**WHAT THE TASK REQUIRES**
Transcribe each record below character for character.
#### RECORDS FOR PROCESSING ####
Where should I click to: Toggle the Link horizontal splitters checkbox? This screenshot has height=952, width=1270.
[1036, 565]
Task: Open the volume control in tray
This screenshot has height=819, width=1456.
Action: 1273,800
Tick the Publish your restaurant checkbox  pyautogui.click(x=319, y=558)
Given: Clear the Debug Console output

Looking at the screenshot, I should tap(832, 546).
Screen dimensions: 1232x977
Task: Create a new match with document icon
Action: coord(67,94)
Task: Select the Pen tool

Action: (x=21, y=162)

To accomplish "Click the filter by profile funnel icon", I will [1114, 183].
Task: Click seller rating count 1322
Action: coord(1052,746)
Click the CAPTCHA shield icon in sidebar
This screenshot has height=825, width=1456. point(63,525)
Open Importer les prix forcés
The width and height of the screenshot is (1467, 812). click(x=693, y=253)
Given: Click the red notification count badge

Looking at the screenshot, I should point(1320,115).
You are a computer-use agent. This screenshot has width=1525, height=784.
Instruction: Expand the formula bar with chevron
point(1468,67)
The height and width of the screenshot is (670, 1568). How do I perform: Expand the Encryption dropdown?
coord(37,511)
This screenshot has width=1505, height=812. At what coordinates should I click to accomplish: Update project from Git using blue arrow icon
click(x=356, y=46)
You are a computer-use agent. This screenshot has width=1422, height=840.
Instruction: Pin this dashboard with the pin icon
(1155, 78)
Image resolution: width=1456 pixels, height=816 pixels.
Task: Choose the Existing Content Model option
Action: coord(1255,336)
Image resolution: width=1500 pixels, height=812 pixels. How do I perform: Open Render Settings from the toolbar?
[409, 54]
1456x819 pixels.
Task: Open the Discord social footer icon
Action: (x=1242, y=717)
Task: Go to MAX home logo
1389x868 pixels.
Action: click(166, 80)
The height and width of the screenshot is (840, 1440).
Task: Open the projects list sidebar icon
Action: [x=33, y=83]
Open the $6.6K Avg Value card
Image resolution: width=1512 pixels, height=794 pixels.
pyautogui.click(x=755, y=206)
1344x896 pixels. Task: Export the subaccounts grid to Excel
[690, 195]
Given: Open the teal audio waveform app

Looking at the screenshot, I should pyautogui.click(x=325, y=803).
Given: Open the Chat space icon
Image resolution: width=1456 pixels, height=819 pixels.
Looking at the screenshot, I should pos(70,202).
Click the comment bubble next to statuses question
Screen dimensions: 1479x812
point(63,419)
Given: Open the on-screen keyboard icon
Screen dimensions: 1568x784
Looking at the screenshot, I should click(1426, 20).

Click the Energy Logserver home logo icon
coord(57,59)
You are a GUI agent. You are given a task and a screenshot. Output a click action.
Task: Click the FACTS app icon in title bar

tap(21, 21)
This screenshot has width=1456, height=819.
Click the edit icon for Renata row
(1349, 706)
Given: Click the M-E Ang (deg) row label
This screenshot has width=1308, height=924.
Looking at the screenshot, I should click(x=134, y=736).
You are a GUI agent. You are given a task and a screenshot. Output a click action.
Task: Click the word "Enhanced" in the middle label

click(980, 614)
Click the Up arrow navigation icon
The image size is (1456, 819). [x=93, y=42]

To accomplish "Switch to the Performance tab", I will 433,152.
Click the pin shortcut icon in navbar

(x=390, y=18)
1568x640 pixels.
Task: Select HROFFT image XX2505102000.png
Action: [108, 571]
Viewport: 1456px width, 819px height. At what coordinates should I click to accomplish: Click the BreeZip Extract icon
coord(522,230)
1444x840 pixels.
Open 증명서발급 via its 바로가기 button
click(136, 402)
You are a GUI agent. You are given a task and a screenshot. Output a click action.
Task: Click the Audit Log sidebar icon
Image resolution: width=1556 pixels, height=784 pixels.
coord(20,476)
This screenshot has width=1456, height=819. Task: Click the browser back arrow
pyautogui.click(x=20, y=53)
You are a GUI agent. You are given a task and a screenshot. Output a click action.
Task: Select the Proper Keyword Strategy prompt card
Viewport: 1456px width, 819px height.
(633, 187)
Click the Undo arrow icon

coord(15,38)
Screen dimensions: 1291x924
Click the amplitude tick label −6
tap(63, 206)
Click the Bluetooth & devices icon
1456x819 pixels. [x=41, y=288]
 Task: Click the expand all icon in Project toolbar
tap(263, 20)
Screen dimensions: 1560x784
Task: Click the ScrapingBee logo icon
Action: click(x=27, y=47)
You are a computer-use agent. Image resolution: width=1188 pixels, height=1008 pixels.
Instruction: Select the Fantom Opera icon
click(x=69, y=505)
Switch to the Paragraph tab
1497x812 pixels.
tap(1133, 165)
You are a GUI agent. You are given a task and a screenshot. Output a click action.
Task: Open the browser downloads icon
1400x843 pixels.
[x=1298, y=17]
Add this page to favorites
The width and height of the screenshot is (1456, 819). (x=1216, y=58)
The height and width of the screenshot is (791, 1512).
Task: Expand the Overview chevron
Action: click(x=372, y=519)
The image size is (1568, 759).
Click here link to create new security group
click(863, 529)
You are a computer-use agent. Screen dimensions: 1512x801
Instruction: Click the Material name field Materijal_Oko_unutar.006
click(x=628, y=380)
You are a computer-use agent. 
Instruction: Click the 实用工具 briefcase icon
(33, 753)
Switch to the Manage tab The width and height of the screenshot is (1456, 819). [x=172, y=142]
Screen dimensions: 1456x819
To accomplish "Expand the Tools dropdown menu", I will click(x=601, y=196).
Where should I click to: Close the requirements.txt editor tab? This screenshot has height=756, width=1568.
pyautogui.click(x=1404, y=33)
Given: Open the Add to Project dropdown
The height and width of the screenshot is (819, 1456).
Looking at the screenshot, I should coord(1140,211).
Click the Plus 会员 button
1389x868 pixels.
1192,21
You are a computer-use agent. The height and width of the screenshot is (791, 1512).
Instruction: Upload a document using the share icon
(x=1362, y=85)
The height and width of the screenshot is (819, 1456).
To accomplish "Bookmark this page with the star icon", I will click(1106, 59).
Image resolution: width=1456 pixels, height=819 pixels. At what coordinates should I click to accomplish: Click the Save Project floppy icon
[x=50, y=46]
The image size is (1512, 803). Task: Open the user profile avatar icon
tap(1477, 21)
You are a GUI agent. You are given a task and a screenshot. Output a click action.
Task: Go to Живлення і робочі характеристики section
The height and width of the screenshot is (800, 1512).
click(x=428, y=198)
####
**RESULT OF THE EXERCISE**
Where should I click to: Toggle the Link horizontal splitters checkbox? This screenshot has height=952, width=1270.
[1036, 565]
Task: Open the volume control in tray
This screenshot has height=819, width=1456.
Action: 1273,800
Tick the Publish your restaurant checkbox  pyautogui.click(x=319, y=558)
Given: Clear the Debug Console output

Looking at the screenshot, I should tap(832, 546).
Screen dimensions: 1232x977
Task: Create a new match with document icon
Action: coord(67,94)
Task: Select the Pen tool

Action: (x=21, y=162)

To accomplish "Click the filter by profile funnel icon", I will [1114, 183].
Task: Click seller rating count 1322
Action: coord(1052,746)
Click the CAPTCHA shield icon in sidebar
This screenshot has height=825, width=1456. point(63,525)
Open Importer les prix forcés
The width and height of the screenshot is (1467, 812). click(x=693, y=253)
Given: Click the red notification count badge

Looking at the screenshot, I should point(1320,115).
You are a computer-use agent. This screenshot has width=1525, height=784.
Instruction: Expand the formula bar with chevron
point(1468,67)
The height and width of the screenshot is (670, 1568). How do I perform: Expand the Encryption dropdown?
coord(37,511)
This screenshot has width=1505, height=812. At what coordinates should I click to accomplish: Update project from Git using blue arrow icon
click(x=356, y=46)
You are a computer-use agent. This screenshot has width=1422, height=840.
Instruction: Pin this dashboard with the pin icon
(1155, 78)
Image resolution: width=1456 pixels, height=816 pixels.
Task: Choose the Existing Content Model option
Action: coord(1255,336)
Image resolution: width=1500 pixels, height=812 pixels. How do I perform: Open Render Settings from the toolbar?
[409, 54]
1456x819 pixels.
Task: Open the Discord social footer icon
Action: (x=1242, y=717)
Task: Go to MAX home logo
1389x868 pixels.
Action: click(166, 80)
The height and width of the screenshot is (840, 1440).
Task: Open the projects list sidebar icon
Action: [x=33, y=83]
Open the $6.6K Avg Value card
Image resolution: width=1512 pixels, height=794 pixels.
pyautogui.click(x=755, y=206)
1344x896 pixels. Task: Export the subaccounts grid to Excel
[690, 195]
Given: Open the teal audio waveform app

Looking at the screenshot, I should pyautogui.click(x=325, y=803).
Given: Open the Chat space icon
Image resolution: width=1456 pixels, height=819 pixels.
Looking at the screenshot, I should pos(70,202).
Click the comment bubble next to statuses question
Screen dimensions: 1479x812
point(63,419)
Given: Open the on-screen keyboard icon
Screen dimensions: 1568x784
Looking at the screenshot, I should click(1426, 20).

Click the Energy Logserver home logo icon
coord(57,59)
You are a GUI agent. You are given a task and a screenshot. Output a click action.
Task: Click the FACTS app icon in title bar

tap(21, 21)
This screenshot has width=1456, height=819.
Click the edit icon for Renata row
(1349, 706)
Given: Click the M-E Ang (deg) row label
This screenshot has width=1308, height=924.
Looking at the screenshot, I should click(x=134, y=736).
You are a GUI agent. You are given a task and a screenshot. Output a click action.
Task: Click the word "Enhanced" in the middle label

click(980, 614)
Click the Up arrow navigation icon
The image size is (1456, 819). [x=93, y=42]

To accomplish "Switch to the Performance tab", I will 433,152.
Click the pin shortcut icon in navbar

(x=390, y=18)
1568x640 pixels.
Task: Select HROFFT image XX2505102000.png
Action: [108, 571]
Viewport: 1456px width, 819px height. At what coordinates should I click to accomplish: Click the BreeZip Extract icon
coord(522,230)
1444x840 pixels.
Open 증명서발급 via its 바로가기 button
click(136, 402)
You are a GUI agent. You are given a task and a screenshot. Output a click action.
Task: Click the Audit Log sidebar icon
Image resolution: width=1556 pixels, height=784 pixels.
coord(20,476)
This screenshot has width=1456, height=819. Task: Click the browser back arrow
pyautogui.click(x=20, y=53)
You are a GUI agent. You are given a task and a screenshot. Output a click action.
Task: Select the Proper Keyword Strategy prompt card
Viewport: 1456px width, 819px height.
(633, 187)
Click the Undo arrow icon

coord(15,38)
Screen dimensions: 1291x924
Click the amplitude tick label −6
tap(63, 206)
Click the Bluetooth & devices icon
1456x819 pixels. [x=41, y=288]
 Task: Click the expand all icon in Project toolbar
tap(263, 20)
Screen dimensions: 1560x784
Task: Click the ScrapingBee logo icon
Action: click(x=27, y=47)
You are a computer-use agent. Image resolution: width=1188 pixels, height=1008 pixels.
Instruction: Select the Fantom Opera icon
click(x=69, y=505)
Switch to the Paragraph tab
1497x812 pixels.
tap(1133, 165)
You are a GUI agent. You are given a task and a screenshot. Output a click action.
Task: Open the browser downloads icon
1400x843 pixels.
[x=1298, y=17]
Add this page to favorites
The width and height of the screenshot is (1456, 819). (x=1216, y=58)
The height and width of the screenshot is (791, 1512).
Task: Expand the Overview chevron
Action: click(x=372, y=519)
The image size is (1568, 759).
Click here link to create new security group
click(863, 529)
You are a computer-use agent. Screen dimensions: 1512x801
Instruction: Click the Material name field Materijal_Oko_unutar.006
click(x=628, y=380)
You are a computer-use agent. 
Instruction: Click the 实用工具 briefcase icon
(33, 753)
Switch to the Manage tab The width and height of the screenshot is (1456, 819). [x=172, y=142]
Screen dimensions: 1456x819
To accomplish "Expand the Tools dropdown menu", I will click(x=601, y=196).
Where should I click to: Close the requirements.txt editor tab? This screenshot has height=756, width=1568.
pyautogui.click(x=1404, y=33)
Given: Open the Add to Project dropdown
The height and width of the screenshot is (819, 1456).
Looking at the screenshot, I should coord(1140,211).
Click the Plus 会员 button
1389x868 pixels.
1192,21
You are a computer-use agent. The height and width of the screenshot is (791, 1512).
Instruction: Upload a document using the share icon
(x=1362, y=85)
The height and width of the screenshot is (819, 1456).
To accomplish "Bookmark this page with the star icon", I will click(1106, 59).
Image resolution: width=1456 pixels, height=819 pixels. At what coordinates should I click to accomplish: Click the Save Project floppy icon
[x=50, y=46]
The image size is (1512, 803). Task: Open the user profile avatar icon
tap(1477, 21)
You are a GUI agent. You are given a task and a screenshot. Output a click action.
Task: Go to Живлення і робочі характеристики section
The height and width of the screenshot is (800, 1512).
click(x=428, y=198)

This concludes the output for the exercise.